On Your Call Being Forwarded to the Automated Voice-Messaging System

We meet at a bench in front of the Indian deli located below the street. We order two small chai teas, made behind the counter from scratch. Add nothing to mine, cream and sugar for his. We return to our bench. I like that the hot beverage cups are decorated as classically Greek, with patterns and columns. Greece and India are very far apart, but I suppose in Manhattan they're very near each other.

We both agree it has been a long day. It is night, we have each come from work, it is black outside beyond the horizon of our views. I'm too tired for emoting but want to converse. The chai is helping, l'chaim or placebo. Caffeine or cardamom seeds. Is it raining out here still? I'm too drained to tell. Every person passing us is possibly someone I'll recognize, but without my glasses and with trying to pay attention to him I can't identify any of the people walking past our bench towards the bridge, to Brooklyn.

And is it raining still?

We talk about seafood and working on ships.
To be a cook for the crew is exactly what I want, I say.

Know if anyone's hiring?
He is surprised.

Doesn't it sound ideal?
He says maybe, one time.

Eventually we move, tossing our empty Indo-Greco paper cups into a trash bin on a corner. We mosey, talking about addiction. We stop at a bar to use the bathroom. Once inside, head to the back of the room. There is a door to the left, through which a hallway leads to your right, and on your left you will pass by a Ukrainian restaurant full of diners at tables with white tablecloths. In the restaurant there are no windows except for the glass we are looking through as we pass by, me trying not to stare. We are all indoors. Next to the hidden restaurant is a staircase going down a flight, at the bottom of which is another hallway and then another staircase that is not lit, going back up, but to where? It is tempting to find out as I enter the women's room before the mysterious stairs, but tonight is not for adventures.

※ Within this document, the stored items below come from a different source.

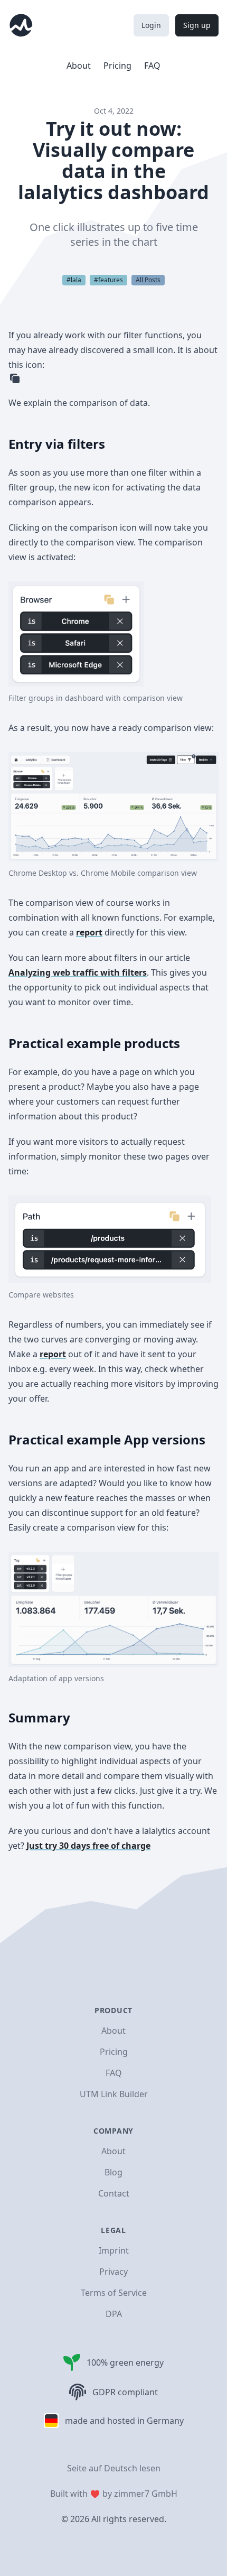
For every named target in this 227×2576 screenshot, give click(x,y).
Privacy (113, 2271)
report (89, 932)
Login (151, 25)
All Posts (148, 279)
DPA (114, 2314)
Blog (113, 2172)
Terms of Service (114, 2293)
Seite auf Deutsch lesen (113, 2468)
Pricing (117, 65)
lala (76, 279)
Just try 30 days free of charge (88, 1845)
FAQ (152, 65)
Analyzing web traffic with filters (77, 972)
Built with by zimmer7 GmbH (113, 2493)
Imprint (114, 2250)
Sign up (197, 25)
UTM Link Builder (114, 2094)
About (79, 65)
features (110, 279)
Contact (113, 2193)
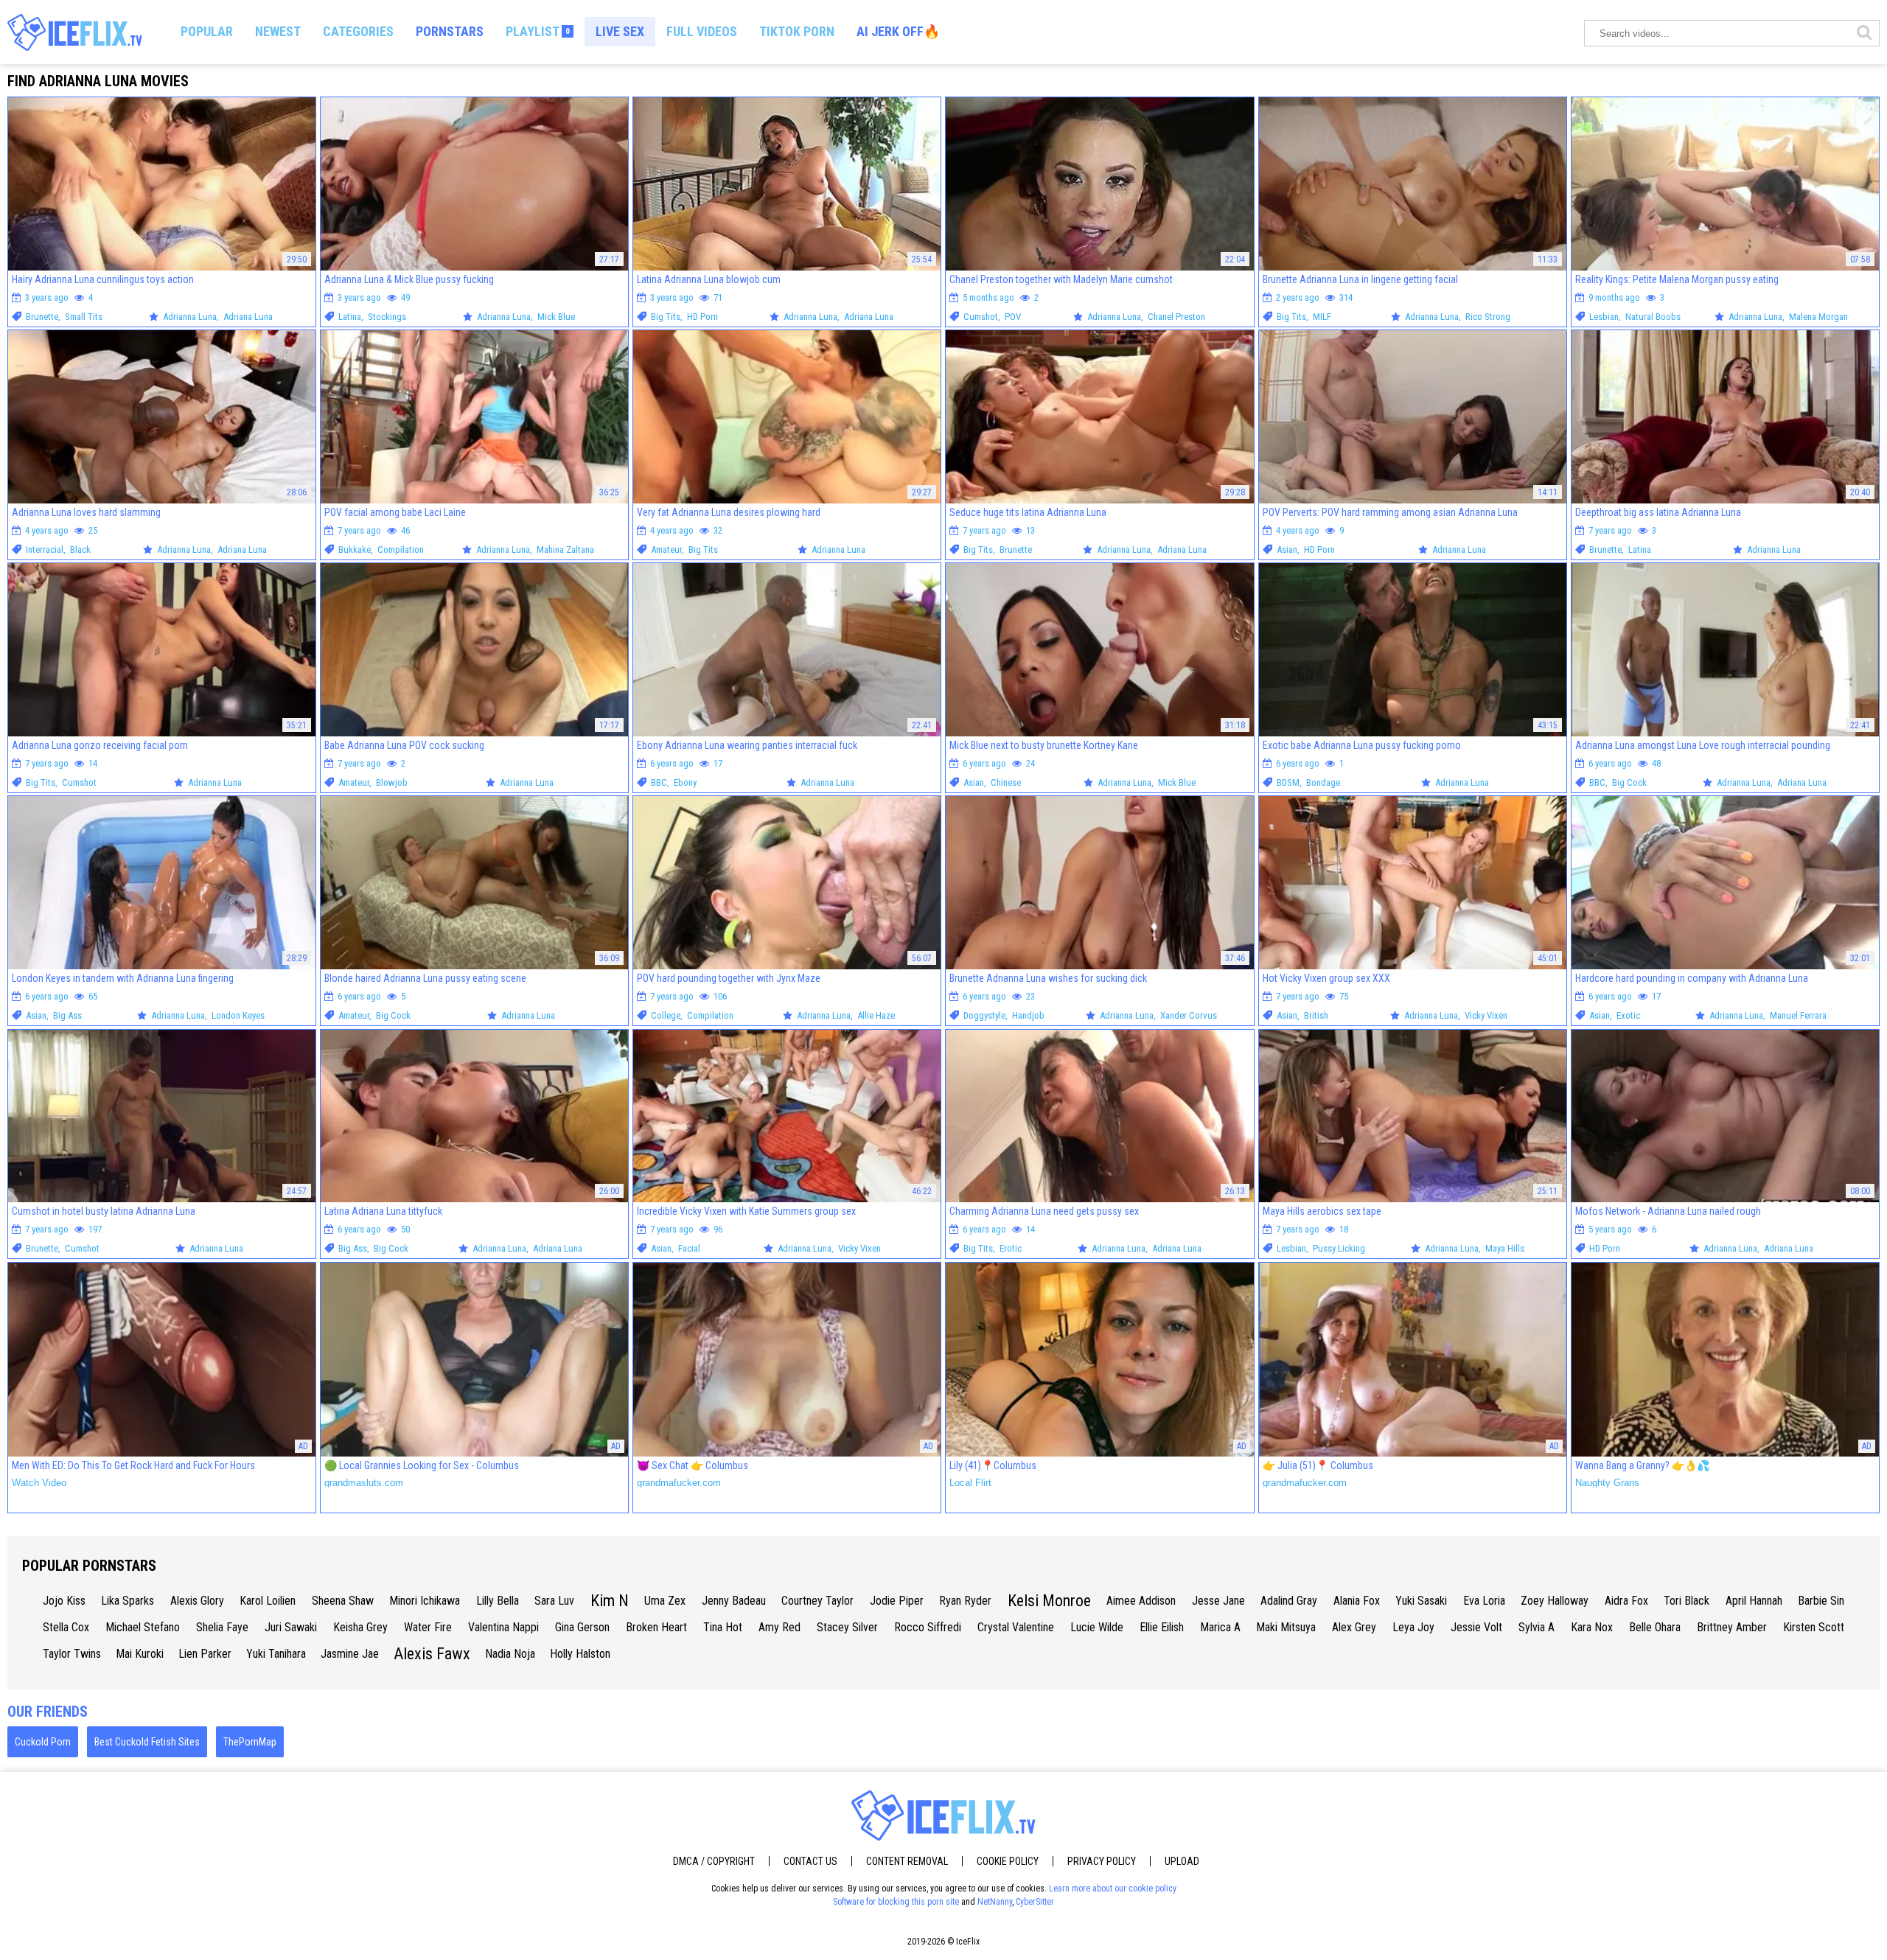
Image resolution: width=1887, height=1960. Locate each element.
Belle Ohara (1655, 1627)
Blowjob (392, 782)
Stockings (387, 316)
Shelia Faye (222, 1627)
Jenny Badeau (734, 1601)
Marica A (1220, 1627)
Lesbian (1604, 316)
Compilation (400, 549)
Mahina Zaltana (565, 549)
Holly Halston (580, 1654)
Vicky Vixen (1486, 1015)
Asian (1287, 549)
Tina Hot (722, 1627)
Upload (1182, 1861)
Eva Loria (1484, 1601)
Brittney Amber (1732, 1627)
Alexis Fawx (432, 1654)
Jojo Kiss (64, 1601)
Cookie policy (1008, 1861)
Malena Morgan (1818, 316)
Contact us (810, 1861)
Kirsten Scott (1813, 1627)
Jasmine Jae (350, 1654)
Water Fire (428, 1627)
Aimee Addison (1141, 1601)
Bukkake (354, 549)
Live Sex (620, 31)
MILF (1322, 316)
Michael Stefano (142, 1627)
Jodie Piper (897, 1601)
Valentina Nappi (503, 1627)
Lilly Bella (497, 1601)
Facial (689, 1248)
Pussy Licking (1339, 1248)
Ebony (685, 782)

The door to the bathroom remains open while I'm peeing.

We leave through the hallway that leads to the backroom restaurant and I realize the barroom will never see us again after entering.

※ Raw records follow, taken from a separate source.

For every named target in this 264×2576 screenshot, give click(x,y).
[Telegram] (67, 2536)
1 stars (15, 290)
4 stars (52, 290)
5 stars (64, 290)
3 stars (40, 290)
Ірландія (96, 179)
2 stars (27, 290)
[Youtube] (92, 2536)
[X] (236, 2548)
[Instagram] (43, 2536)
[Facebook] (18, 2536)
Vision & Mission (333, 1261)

We wait for the light at an intersection to buy a pack of cigarettes for him. A man comes up to us asking for money and I blush, because he says he does not want to disturb my companion on a night with a beautiful lady. I am not his girlfriend and this is not a date. After receiving a dollar the man gives us his blessing.

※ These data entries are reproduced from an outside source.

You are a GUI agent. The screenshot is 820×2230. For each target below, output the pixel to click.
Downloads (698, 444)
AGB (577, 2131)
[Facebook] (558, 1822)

We find another bench in another park and pull books out of our bags. Is it raining still? We discuss the ethics of letter-writing and the expectations of correspondence. Is technology really making this easier? We talk about oblivion.

I do not open his book on my way home, from the subway where we headed to different trains going in opposite directions. I am wondering how coherently I talked about correspondence. I wonder what he meant when he had written a post-script asking about our allusions. I wonder when I will finish his book, and also when I will start it. I had pointed out that today assumes immediacy, a sort of always-open mindset once you have somebody's contact info, thanks to the well-worn assumption of smart phones and mobile devices. Anyone can always be contacted. But what about before the smart era of instant information, when the way to reach someone was to write it out by hand, write a copy for yourself, send it off by carrier and assume the position of waiting repose for days, weeks, possibly months at a time. To reach out to someone knowing that the reaching would be far and slow and take a long unknown amount of time, to know that waiting is built into receiving an answer, if at all. Was it more comforting then? Was it more agreeable?

If read receipts are turned on and turned off.
If your call is forwarded to the automated voice-messaging system.
If the letter gets lost in the mail.
If the messenger aborts delivery.

In my hands I hold oblivion and I don't know when I'll get to it.